** DATASET RECORDS **
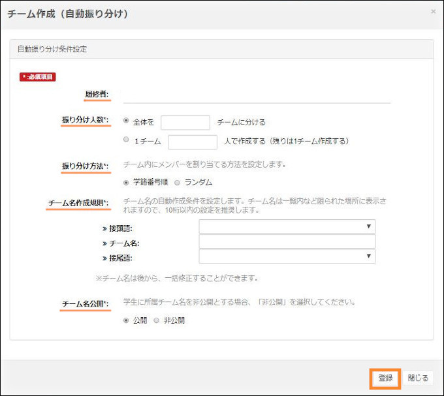Click the 振り分け人数 label
Screen dimensions: 444x396
[85, 120]
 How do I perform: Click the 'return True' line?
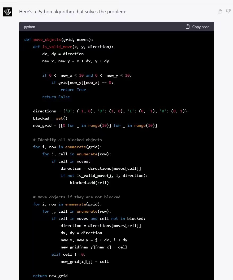click(73, 90)
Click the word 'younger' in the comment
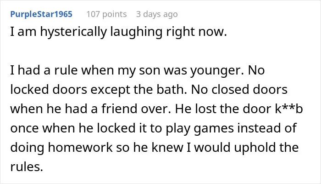This screenshot has width=321, height=184. click(x=216, y=71)
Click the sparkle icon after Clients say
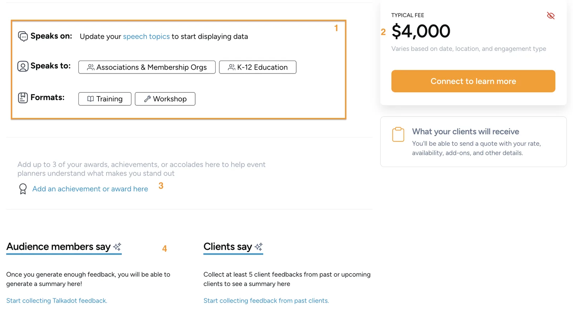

** EXERCISE AIM **
Pull out every line of text from the data above and reproduce each one word for word, leaving out the pictures.

** REPLY TO THE TASK **
Click the 振り分け人数 label
Screen dimensions: 444x396
[85, 120]
 How do I perform: Click the 'return True' line?
click(73, 90)
Click the word 'younger' in the comment
This screenshot has width=321, height=184. click(x=216, y=71)
Click the sparkle icon after Clients say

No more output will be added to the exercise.